The town is home to the Sarobetsu Plain, and opportunities for coming into contact with nature are plentiful. In recent years, with the recognition of the town's vast farmlands as a source of tourism, farm restaurants and the sale of high quality dairy products have been increasing.

=== Mining ===
In the past, Toyotomi had a prosperous mining industry, in which coal, petroleum, and natural gas were produced. However, due to the decline in profitability of coal mining, Toyotomi's coal mines have since closed. The amount of petroleum buried in the area is not great enough to justify extraction operations.

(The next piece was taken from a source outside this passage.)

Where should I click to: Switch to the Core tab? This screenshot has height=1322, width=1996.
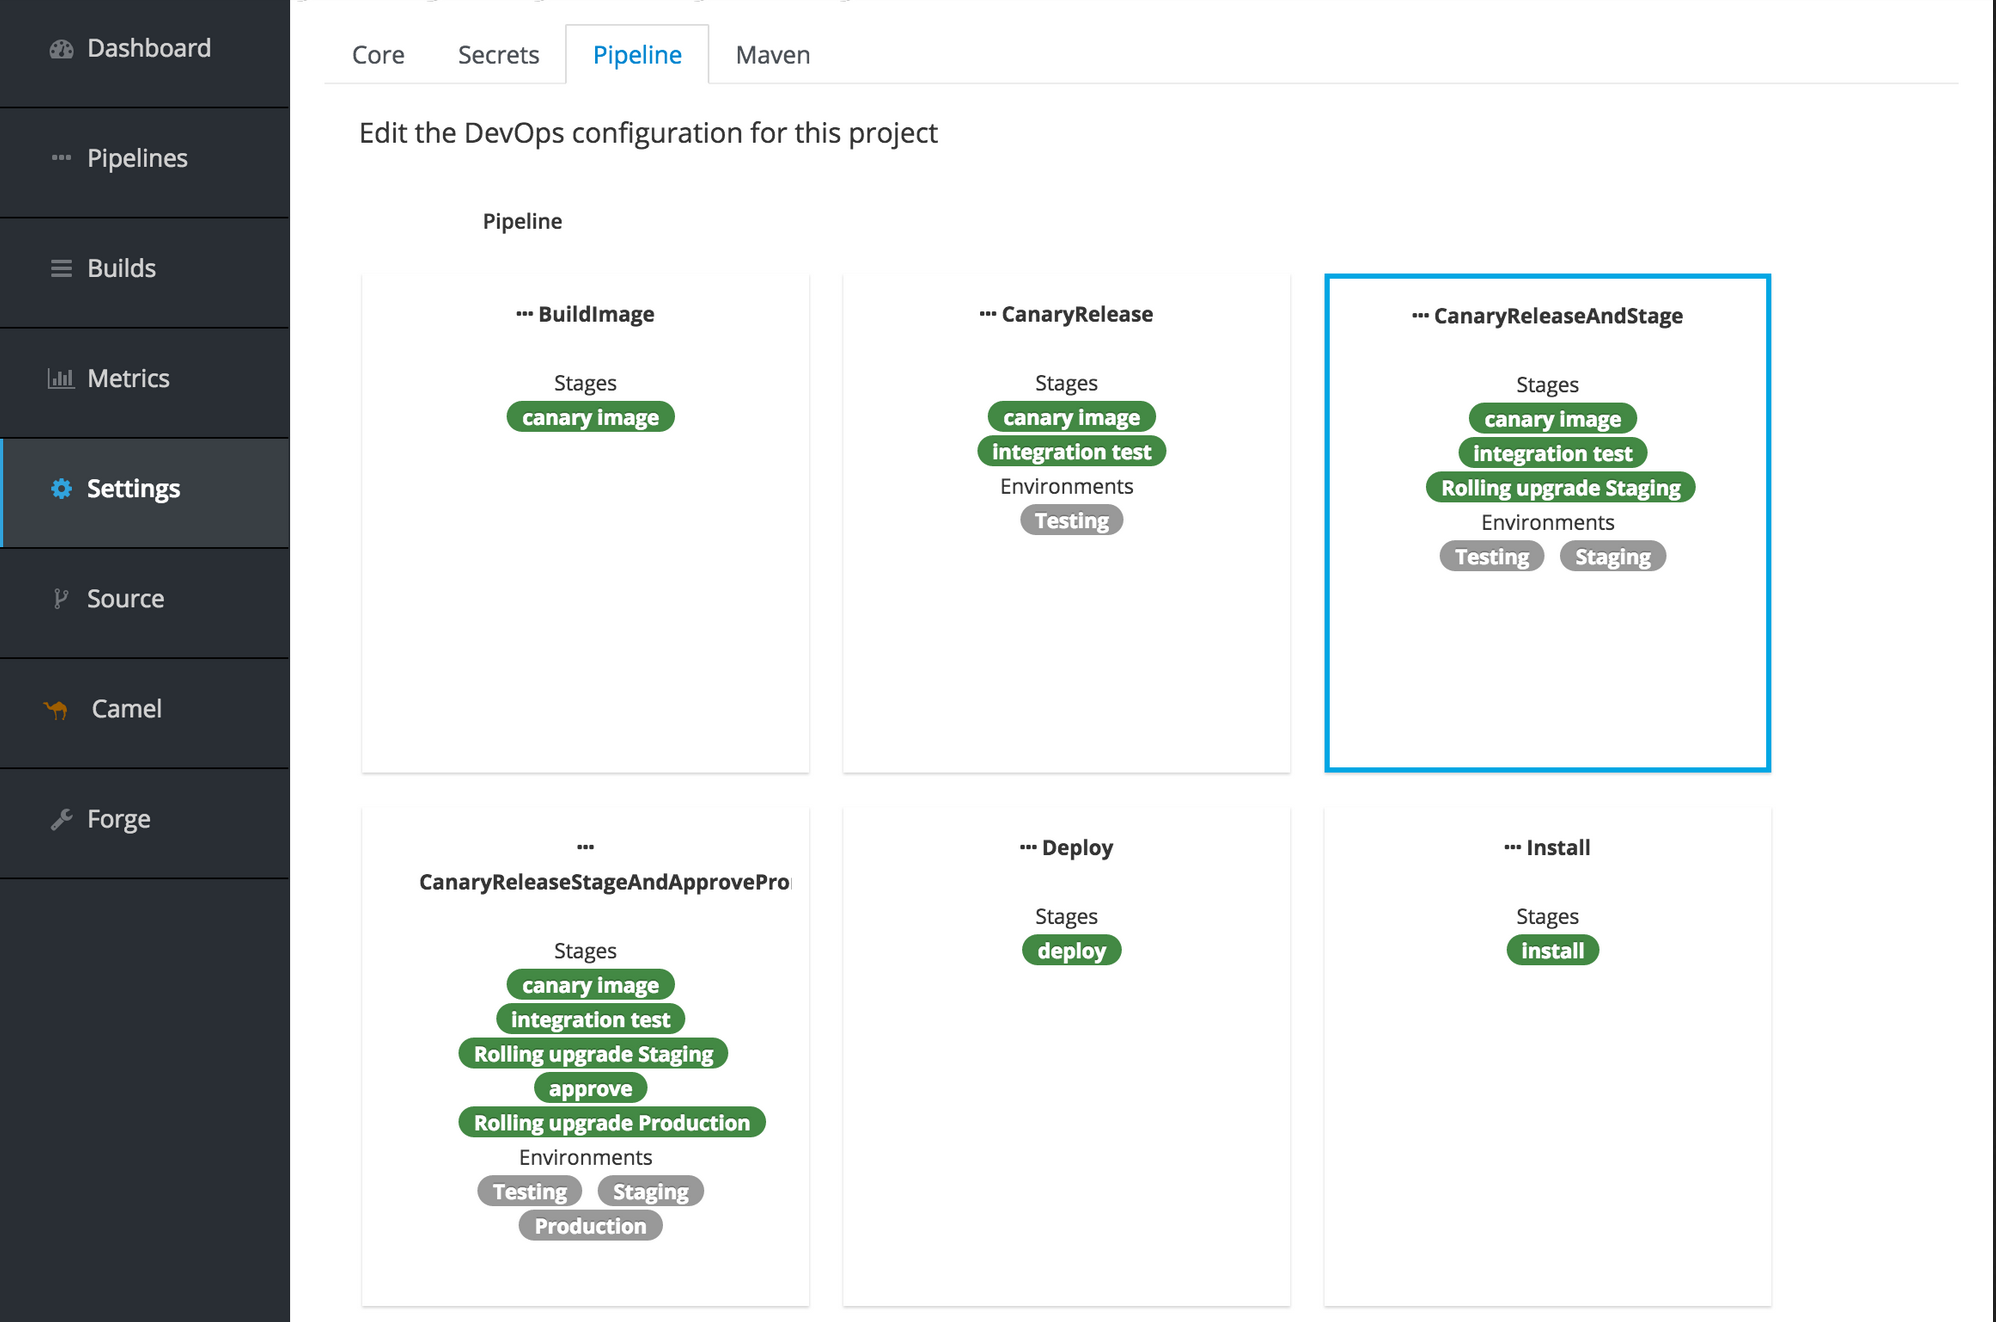coord(378,55)
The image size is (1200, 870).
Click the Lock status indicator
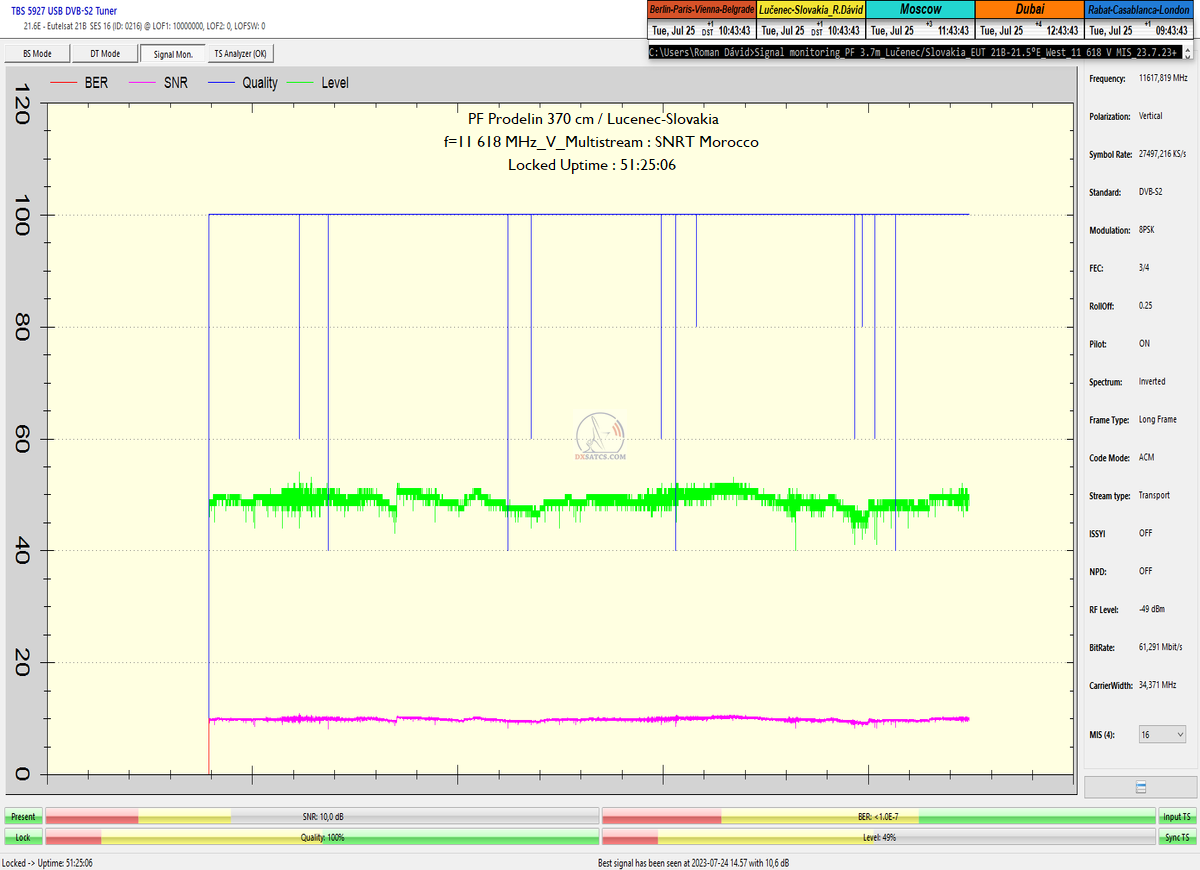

Natural gas emerges in the area, and in the past it was used to generate electricity which was used in Wakkanai, but due to the aging of the equipment involved and profitability issues, plant operations ceased in 1975. Currently, natural gas is still used to heat the water at Toyotomi Onsen.

=== Fishing ===
Wakasakanai Harbor is famous for the hokkigai which are caught there.

==Education==
Toyotomi has one public elementary school, one public junior high school and one combined elementary/junior high school operated by the town government. The town has one public high school operated by the Hokkaido Board of Education.

==Transportation==
===Railways===
 JR Hokkaido - Sōya Main Line

==Mascot==

Toyotomi-kun, the town's mascot

Toyotomi's mascot is Toyotomi-kun (とよとみ君). He is a simple and cute young calf. He was unveiled in 1989.